"Leap Day" is the 17th episode of the third season of the American sitcom Modern Family, and the series' 65th episode overall. It aired on February 29, 2012. The episode was written by Danny Zuker and directed by Gail Mancuso.

Plot
It is February 29, a.k.a. Leap Day, and it is also Cameron's (Eric Stonestreet) birthday. He is turning 40, but as his birth date, being Leap Day, only occurs once every four years, he likes to think he is turning 10. Mitchell (Jesse Tyler Ferguson) is extremely pressured to arrange the perfect party for him and has planned a Wizard of Oz-themed party and sets everything up while Cameron is away. However, when Cameron comes back home, he tells Mitchell that he will be busy for most of the day talking to his family in the aftermath of the deadliest tornado that hit his hometown. Realizing the Wizard of Oz is famous for a tornado, Mitchell abruptly cancels the Wizard of Oz-themed party and is forced to come up with a different party idea within a couple of hours.

Meanwhile, Phil (Ty Burrell) is especially excited about Leap Day that he takes the day off from work to do something fun with his family. Claire (Julie Bowen) decides to sign the family up for a trapeze class at a local amusement park. However, Claire gets on her menstrual cycle and Phil gets horrified when Haley (Sarah Hyland) and Alex (Ariel Winter) get on their cycles as well. Thinking their moody behavior will ruin his day, Phil conspires with Luke (Nolan Gould) and Manny (Rico Rodriguez) to go to the trapeze class without the girls, telling the boys not to mention the cycle. Phil has Luke pretend that he is similarly feeling under the weather like the girls, but this backfires as Claire - knowing what Phil is doing, and fed up with his lack of empathy and unwillingness to have an open conversation with her about menstruation - insists Luke stay home, prompting Manny to go home.

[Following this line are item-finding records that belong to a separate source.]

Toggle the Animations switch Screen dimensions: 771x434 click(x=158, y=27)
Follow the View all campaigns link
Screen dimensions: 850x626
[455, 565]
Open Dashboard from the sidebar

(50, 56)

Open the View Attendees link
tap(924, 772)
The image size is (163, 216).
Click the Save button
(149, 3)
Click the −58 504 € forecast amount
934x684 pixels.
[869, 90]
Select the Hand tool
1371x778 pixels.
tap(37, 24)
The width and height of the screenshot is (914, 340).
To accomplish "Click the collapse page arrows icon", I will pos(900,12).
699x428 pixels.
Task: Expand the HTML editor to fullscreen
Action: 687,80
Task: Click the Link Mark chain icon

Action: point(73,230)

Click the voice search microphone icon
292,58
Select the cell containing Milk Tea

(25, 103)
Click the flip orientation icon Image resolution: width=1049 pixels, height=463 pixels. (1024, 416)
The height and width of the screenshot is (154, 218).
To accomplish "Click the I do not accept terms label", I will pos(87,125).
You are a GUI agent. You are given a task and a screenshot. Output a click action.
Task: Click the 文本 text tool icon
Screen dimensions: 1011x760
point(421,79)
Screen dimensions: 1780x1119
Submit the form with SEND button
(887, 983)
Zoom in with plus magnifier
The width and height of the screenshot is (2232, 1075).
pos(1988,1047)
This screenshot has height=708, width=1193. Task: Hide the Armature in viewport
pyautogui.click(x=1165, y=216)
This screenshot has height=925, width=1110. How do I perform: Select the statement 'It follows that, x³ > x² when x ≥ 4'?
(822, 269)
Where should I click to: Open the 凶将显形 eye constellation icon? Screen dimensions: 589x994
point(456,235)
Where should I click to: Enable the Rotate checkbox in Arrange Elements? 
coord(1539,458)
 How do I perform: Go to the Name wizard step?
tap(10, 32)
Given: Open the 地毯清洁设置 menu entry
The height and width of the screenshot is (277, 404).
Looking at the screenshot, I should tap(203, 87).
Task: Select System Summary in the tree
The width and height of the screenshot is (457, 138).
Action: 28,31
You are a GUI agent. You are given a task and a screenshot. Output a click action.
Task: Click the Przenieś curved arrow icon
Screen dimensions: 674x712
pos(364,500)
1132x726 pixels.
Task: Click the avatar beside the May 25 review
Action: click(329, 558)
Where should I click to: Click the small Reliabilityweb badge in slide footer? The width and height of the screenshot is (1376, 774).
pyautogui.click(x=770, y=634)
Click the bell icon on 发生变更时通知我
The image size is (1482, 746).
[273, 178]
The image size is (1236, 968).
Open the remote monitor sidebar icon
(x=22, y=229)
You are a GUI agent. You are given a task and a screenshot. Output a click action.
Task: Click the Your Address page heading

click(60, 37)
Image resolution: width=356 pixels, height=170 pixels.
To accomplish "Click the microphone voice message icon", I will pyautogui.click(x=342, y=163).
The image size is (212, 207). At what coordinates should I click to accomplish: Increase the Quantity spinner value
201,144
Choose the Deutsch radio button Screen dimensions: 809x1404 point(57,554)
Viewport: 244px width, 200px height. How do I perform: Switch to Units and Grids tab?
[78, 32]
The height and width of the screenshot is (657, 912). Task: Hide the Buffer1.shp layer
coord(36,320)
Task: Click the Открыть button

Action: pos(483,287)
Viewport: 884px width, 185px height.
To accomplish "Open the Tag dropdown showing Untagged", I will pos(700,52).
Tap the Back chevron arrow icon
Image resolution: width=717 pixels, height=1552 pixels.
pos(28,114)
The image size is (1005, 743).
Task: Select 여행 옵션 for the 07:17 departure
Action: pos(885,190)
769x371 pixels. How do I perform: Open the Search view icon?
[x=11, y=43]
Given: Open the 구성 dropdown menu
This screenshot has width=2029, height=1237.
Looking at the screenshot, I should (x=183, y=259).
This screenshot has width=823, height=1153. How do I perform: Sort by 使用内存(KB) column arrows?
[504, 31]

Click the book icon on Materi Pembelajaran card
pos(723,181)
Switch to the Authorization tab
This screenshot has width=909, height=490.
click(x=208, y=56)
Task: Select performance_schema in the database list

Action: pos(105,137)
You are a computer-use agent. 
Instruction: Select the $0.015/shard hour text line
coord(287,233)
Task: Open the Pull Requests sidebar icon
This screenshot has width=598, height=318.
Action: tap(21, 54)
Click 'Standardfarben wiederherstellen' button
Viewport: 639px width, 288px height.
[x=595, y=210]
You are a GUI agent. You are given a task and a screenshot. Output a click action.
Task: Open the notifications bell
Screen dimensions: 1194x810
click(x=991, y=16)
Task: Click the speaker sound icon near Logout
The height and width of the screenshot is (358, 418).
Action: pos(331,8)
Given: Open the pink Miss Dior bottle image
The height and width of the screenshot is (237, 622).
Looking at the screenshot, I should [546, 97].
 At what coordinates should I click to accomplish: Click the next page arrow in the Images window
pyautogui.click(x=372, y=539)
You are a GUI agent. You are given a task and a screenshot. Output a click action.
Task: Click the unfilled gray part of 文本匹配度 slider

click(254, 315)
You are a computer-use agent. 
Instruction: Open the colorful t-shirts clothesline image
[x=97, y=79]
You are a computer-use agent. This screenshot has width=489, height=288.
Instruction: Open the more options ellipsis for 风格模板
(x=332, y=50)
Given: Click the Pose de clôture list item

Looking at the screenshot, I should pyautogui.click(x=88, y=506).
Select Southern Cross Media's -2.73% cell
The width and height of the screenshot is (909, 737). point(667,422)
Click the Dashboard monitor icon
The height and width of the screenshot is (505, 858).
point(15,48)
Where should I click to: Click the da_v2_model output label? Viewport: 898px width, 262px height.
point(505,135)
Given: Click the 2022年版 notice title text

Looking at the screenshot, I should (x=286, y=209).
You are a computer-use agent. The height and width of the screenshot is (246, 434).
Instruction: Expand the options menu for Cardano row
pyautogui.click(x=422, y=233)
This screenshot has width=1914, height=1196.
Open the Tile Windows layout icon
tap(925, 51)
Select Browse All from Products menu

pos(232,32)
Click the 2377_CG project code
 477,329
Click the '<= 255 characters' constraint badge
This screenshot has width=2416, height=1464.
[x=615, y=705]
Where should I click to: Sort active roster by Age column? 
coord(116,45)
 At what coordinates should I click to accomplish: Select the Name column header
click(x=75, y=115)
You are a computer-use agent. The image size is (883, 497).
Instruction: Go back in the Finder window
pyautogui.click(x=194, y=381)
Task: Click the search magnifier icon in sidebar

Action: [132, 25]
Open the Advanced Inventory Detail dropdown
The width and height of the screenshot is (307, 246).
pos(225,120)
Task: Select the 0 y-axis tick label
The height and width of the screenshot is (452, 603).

Phil decides to have Luke feign a cut on his finger using fake blood so they can have an excuse to leave the house to go to the doctor. Luke accidentally spills most of the container on himself. When Claire finds the container of fake blood, Luke is forced to admit that Phil wanted to leave the girls home due to their menstrual cycles (which he mispronounces). All three women are disgusted and Claire berates Phil.

Jay (Ed O'Neill) and Gloria (Sofía Vergara) go to a bar to cheer on a soccer game. When one of the patrons gets competitive with Gloria, Jay takes her away to another table to avoid confrontation. Gloria wishes that Jay fought the patron and his manliness comes into question, even more so when he puts on a pink robe, which was originally white before his white clothes got mixed with red ones in the laundry. However, when Javier disappoints Manny by once again cancelling an arranged trip with him, Gloria decides she prefers Jay being reasonable.

Mitchell decides to throw a last minute birthday cruise for Cameron, with Jay's family, the Dunphy family, and others in attendance. However, the captain (John DiMaggio) says that six of them will not be able to get onto the boat as the group is too big and that it was the biggest boat they could get within two hours. Cameron now believes Mitchell waited to arrange his party at the last second, while Gloria tries to reason with the captain, but the Captain gets confrontational with her, prompting Jay to get confrontational with him. Gloria tells him to calm down, saying she prefers that he's calm and reasonable. When the captain makes a remark about Jay's age, an angry Gloria responds by punching him in the face. As a result, the captain refuses to let any of them onto the boat and threatens to call the police, while Cameron walks away upset. When Phil mentions Cameron's sadness to Claire, she berates him over his understanding of emotions. Phil responds that it has been an emotional day for him as well because he could not do what he wanted, prompting the girls to give him a hug.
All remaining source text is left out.